### Problem requirements:
Using the records below, transcribe word for word the stretch from the line that contains "Viewport: 939px width, 659px height." through the line that contains "Given: Uncheck the 'таблицы' checkbox", both end lines included, and nothing else.

### Source data:

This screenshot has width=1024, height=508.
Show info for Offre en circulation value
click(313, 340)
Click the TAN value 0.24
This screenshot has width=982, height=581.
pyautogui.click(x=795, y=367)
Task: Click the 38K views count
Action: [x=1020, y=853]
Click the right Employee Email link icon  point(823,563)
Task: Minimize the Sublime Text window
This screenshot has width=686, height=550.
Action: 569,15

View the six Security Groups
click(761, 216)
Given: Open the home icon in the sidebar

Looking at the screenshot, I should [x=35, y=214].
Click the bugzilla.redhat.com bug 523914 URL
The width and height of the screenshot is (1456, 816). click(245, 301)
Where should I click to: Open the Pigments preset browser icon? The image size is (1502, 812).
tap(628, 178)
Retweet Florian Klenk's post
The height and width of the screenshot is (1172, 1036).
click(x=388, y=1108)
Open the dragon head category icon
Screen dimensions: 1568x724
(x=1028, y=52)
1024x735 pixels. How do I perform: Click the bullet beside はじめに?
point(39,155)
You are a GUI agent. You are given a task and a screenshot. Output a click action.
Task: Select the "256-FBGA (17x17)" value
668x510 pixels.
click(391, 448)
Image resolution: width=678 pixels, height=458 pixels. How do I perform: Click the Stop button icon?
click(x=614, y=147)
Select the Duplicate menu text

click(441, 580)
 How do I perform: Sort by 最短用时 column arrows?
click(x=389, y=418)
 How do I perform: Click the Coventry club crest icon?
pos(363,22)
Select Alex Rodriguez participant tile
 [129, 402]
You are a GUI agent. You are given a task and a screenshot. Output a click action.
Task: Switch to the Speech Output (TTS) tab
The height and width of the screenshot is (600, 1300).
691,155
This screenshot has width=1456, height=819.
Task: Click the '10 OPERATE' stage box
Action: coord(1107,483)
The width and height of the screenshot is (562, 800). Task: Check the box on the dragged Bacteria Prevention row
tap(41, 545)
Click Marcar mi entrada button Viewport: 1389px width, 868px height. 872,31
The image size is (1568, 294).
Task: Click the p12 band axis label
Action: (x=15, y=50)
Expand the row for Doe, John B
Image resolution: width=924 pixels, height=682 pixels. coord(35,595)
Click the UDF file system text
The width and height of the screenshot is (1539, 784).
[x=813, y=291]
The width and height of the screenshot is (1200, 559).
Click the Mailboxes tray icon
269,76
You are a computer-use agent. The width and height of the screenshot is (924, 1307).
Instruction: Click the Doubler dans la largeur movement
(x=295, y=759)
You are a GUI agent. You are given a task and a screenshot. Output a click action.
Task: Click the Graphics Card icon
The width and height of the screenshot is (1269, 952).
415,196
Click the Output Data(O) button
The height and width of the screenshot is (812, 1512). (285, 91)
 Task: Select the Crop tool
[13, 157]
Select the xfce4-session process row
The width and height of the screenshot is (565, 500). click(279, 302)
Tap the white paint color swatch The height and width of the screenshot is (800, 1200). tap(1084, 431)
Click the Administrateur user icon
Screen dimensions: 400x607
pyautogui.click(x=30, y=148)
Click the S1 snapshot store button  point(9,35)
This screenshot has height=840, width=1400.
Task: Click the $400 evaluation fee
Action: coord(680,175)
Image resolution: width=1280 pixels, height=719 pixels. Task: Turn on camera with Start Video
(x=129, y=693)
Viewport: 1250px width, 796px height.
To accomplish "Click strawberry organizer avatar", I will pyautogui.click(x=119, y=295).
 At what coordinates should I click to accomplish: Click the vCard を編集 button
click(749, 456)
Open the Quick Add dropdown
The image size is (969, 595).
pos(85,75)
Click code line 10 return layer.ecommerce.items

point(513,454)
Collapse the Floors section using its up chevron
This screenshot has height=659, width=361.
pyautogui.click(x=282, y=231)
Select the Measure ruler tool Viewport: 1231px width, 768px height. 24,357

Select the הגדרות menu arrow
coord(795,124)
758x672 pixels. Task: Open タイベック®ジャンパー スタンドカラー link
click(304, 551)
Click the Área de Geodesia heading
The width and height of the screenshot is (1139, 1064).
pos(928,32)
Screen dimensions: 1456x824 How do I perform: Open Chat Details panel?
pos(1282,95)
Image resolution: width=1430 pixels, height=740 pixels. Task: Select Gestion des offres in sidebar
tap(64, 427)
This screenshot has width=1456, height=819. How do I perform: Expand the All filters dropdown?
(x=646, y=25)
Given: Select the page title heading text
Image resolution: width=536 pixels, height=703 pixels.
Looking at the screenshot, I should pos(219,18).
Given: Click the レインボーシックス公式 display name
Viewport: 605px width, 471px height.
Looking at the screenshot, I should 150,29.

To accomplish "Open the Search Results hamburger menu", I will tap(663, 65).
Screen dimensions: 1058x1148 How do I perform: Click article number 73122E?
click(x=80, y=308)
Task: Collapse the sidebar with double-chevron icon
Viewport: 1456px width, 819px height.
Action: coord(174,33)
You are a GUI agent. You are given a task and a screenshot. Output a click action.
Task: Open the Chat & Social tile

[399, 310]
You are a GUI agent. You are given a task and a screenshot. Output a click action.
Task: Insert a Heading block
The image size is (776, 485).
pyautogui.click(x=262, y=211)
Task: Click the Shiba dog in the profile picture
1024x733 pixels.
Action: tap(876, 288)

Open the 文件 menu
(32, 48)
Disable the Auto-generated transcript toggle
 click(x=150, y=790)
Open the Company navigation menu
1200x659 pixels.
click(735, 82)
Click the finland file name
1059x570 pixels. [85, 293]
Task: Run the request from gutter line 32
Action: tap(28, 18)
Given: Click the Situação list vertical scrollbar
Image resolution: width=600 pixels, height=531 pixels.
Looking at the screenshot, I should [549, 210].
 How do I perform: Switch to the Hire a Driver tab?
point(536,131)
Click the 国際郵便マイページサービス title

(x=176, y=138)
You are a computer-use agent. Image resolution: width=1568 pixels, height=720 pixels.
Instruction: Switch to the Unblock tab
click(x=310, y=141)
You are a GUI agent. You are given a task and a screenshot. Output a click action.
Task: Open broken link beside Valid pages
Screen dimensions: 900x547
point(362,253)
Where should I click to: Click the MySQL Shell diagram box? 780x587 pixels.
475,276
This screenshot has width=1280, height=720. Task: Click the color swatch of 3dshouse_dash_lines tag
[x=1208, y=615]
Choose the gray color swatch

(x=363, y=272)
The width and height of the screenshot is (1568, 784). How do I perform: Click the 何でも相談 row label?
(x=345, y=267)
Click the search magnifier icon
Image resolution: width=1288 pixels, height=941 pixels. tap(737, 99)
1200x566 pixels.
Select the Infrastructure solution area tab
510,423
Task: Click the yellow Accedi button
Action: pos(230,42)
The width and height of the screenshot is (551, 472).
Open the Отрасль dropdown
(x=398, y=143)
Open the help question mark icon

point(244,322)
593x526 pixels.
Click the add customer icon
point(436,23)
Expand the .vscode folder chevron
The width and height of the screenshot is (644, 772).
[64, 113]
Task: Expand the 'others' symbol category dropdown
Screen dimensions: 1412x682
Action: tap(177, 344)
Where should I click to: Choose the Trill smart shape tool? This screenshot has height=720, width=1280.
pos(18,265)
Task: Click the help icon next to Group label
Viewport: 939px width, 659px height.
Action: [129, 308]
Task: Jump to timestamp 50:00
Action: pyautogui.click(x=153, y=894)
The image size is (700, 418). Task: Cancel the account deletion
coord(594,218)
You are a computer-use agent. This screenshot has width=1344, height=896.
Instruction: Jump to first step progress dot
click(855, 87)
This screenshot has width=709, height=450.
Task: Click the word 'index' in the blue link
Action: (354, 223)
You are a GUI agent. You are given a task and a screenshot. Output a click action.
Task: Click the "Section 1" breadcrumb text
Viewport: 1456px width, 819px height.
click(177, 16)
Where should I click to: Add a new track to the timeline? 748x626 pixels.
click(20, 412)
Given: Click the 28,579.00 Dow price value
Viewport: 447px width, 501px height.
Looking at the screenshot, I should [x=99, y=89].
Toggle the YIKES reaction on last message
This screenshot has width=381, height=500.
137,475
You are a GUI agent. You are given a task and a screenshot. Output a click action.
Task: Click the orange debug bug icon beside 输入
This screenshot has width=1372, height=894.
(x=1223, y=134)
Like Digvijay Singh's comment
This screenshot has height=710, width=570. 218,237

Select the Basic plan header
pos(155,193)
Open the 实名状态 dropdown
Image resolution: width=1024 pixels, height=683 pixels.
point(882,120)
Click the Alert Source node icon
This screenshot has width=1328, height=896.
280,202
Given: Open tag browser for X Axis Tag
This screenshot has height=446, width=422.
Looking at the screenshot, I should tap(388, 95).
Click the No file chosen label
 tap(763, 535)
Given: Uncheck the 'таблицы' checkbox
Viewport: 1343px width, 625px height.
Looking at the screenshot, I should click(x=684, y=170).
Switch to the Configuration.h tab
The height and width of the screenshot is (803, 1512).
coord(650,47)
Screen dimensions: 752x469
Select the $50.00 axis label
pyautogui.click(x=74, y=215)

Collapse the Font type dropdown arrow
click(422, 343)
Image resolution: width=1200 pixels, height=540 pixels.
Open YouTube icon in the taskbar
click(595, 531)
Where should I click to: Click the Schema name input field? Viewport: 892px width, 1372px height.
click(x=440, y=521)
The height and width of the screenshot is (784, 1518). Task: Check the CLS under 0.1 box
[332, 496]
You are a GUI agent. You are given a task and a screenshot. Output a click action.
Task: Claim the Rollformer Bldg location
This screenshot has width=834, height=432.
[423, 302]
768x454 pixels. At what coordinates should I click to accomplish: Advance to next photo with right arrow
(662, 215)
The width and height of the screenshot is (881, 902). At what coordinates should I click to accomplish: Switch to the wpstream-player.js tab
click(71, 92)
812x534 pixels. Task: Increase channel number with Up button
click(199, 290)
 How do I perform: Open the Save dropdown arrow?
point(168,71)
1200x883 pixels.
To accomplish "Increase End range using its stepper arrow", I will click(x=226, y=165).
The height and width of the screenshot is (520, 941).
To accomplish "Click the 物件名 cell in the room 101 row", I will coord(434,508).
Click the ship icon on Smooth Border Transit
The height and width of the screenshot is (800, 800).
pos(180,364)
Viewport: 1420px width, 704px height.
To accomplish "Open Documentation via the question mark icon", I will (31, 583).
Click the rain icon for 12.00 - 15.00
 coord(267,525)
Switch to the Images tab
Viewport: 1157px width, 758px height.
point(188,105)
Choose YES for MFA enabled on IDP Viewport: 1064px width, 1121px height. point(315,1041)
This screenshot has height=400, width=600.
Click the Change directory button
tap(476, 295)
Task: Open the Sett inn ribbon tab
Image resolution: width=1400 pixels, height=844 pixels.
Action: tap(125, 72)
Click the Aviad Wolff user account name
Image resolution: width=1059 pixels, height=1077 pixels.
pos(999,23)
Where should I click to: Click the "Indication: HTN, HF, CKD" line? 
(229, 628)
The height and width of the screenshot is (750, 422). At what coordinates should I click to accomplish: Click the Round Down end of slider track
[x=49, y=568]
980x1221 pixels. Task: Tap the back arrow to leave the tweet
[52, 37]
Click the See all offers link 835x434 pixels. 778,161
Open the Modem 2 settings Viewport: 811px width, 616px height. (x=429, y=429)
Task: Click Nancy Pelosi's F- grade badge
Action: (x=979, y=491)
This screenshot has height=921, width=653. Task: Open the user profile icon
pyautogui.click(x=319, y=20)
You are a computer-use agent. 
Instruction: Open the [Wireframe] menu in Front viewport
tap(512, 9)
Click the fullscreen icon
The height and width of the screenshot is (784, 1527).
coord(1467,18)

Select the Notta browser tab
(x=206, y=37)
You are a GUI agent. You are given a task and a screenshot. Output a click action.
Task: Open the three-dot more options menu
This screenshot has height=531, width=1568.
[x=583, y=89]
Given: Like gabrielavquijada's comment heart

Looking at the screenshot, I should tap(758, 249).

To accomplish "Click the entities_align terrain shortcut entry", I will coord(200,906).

### Task result:
Viewport: 939px width, 659px height.
Action: [129, 308]
Task: Jump to timestamp 50:00
Action: pyautogui.click(x=153, y=894)
The image size is (700, 418). Task: Cancel the account deletion
coord(594,218)
You are a computer-use agent. This screenshot has width=1344, height=896.
Instruction: Jump to first step progress dot
click(855, 87)
This screenshot has width=709, height=450.
Task: Click the word 'index' in the blue link
Action: (354, 223)
You are a GUI agent. You are given a task and a screenshot. Output a click action.
Task: Click the "Section 1" breadcrumb text
Viewport: 1456px width, 819px height.
click(177, 16)
Where should I click to: Add a new track to the timeline? 748x626 pixels.
click(20, 412)
Given: Click the 28,579.00 Dow price value
Viewport: 447px width, 501px height.
Looking at the screenshot, I should [x=99, y=89].
Toggle the YIKES reaction on last message
This screenshot has width=381, height=500.
137,475
You are a GUI agent. You are given a task and a screenshot. Output a click action.
Task: Click the orange debug bug icon beside 输入
This screenshot has width=1372, height=894.
(x=1223, y=134)
Like Digvijay Singh's comment
This screenshot has height=710, width=570. 218,237

Select the Basic plan header
pos(155,193)
Open the 实名状态 dropdown
Image resolution: width=1024 pixels, height=683 pixels.
point(882,120)
Click the Alert Source node icon
This screenshot has width=1328, height=896.
280,202
Given: Open tag browser for X Axis Tag
This screenshot has height=446, width=422.
Looking at the screenshot, I should tap(388, 95).
Click the No file chosen label
 tap(763, 535)
Given: Uncheck the 'таблицы' checkbox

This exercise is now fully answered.